*** Opening of Data for analysis ***
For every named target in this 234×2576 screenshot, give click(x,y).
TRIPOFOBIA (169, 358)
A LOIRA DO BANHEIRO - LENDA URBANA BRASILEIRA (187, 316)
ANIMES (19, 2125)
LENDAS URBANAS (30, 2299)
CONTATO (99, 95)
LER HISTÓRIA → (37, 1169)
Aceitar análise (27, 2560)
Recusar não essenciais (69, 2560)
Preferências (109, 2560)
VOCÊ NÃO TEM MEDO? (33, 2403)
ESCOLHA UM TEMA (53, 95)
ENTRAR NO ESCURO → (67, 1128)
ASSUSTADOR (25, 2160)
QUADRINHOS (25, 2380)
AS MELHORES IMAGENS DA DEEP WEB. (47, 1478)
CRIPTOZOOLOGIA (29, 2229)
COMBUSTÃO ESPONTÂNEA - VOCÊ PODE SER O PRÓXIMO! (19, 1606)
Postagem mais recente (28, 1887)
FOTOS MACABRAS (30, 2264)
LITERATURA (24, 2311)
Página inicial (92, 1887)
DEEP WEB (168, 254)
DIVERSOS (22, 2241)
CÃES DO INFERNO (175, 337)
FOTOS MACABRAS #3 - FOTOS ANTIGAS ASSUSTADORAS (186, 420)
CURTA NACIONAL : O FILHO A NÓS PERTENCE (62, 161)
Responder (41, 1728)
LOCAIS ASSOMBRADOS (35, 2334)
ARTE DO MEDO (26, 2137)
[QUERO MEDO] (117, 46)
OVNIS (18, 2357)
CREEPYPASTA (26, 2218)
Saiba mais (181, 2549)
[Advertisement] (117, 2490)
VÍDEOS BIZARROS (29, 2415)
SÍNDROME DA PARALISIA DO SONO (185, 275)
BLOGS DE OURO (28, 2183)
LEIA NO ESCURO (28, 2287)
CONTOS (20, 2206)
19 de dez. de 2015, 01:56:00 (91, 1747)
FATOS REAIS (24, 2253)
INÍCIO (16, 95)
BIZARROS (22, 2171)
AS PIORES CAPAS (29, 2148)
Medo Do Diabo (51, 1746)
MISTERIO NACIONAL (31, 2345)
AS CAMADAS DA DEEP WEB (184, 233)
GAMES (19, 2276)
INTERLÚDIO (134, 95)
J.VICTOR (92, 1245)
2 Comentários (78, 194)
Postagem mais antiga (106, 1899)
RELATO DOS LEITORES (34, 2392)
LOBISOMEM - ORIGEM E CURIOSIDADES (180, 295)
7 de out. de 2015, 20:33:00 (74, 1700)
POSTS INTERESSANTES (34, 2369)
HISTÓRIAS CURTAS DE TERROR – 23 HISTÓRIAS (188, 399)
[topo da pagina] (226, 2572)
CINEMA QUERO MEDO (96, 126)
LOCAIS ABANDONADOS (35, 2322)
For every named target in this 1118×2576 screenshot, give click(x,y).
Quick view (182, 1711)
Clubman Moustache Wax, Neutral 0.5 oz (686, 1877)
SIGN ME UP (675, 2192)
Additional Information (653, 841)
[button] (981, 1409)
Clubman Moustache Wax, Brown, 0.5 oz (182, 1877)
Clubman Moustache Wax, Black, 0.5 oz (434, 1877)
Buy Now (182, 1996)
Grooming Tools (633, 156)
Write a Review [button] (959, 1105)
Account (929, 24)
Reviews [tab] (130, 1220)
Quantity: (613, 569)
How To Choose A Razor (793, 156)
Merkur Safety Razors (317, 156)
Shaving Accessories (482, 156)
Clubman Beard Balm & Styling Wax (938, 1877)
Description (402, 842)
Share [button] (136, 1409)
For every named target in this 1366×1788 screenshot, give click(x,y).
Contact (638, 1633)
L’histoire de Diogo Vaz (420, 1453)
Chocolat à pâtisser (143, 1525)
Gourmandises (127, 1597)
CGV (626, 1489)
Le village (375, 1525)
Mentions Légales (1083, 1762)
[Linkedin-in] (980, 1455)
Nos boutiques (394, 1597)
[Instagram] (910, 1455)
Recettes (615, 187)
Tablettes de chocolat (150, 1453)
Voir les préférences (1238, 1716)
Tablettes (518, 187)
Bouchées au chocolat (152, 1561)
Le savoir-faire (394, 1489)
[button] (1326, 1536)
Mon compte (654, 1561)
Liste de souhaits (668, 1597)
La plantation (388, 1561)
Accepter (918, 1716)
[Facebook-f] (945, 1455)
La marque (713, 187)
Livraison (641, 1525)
*** Close of Data for analysis ***
**What the task requires**
Reproduce all lines from the records above that include the word "MACABRAS".

**Solution to the exercise**
FOTOS MACABRAS (30, 2264)
FOTOS MACABRAS #3 - FOTOS ANTIGAS ASSUSTADORAS (186, 420)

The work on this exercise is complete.